◆ PROBLEM TO SOLVE
Search the data for the string "Huckleberry" and extract every line where it appears.

◆ DATA

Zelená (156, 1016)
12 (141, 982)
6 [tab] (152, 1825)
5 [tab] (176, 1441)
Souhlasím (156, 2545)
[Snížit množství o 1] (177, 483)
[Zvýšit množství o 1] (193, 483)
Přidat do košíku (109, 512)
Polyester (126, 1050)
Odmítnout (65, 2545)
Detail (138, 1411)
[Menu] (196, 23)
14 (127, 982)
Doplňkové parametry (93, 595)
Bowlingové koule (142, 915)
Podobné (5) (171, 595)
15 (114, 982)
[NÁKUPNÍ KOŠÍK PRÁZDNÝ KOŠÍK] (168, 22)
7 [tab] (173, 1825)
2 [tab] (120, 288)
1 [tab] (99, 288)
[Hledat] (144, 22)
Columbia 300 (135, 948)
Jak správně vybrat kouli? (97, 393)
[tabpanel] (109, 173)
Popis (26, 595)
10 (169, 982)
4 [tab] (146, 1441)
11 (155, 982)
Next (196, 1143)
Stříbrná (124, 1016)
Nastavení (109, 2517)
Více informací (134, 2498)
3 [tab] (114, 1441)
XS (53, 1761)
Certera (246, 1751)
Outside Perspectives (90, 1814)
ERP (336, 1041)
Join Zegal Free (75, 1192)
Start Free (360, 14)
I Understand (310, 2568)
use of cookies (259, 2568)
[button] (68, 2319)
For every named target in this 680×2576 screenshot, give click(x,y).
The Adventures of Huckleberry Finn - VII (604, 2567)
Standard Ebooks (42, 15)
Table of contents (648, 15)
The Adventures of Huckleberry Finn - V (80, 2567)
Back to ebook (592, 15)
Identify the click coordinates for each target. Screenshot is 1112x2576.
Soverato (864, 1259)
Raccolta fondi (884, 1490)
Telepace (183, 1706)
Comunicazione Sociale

◆ OUTPUT OF THE EXERCISE
The Adventures of Huckleberry Finn - VII (604, 2567)
The Adventures of Huckleberry Finn - V (80, 2567)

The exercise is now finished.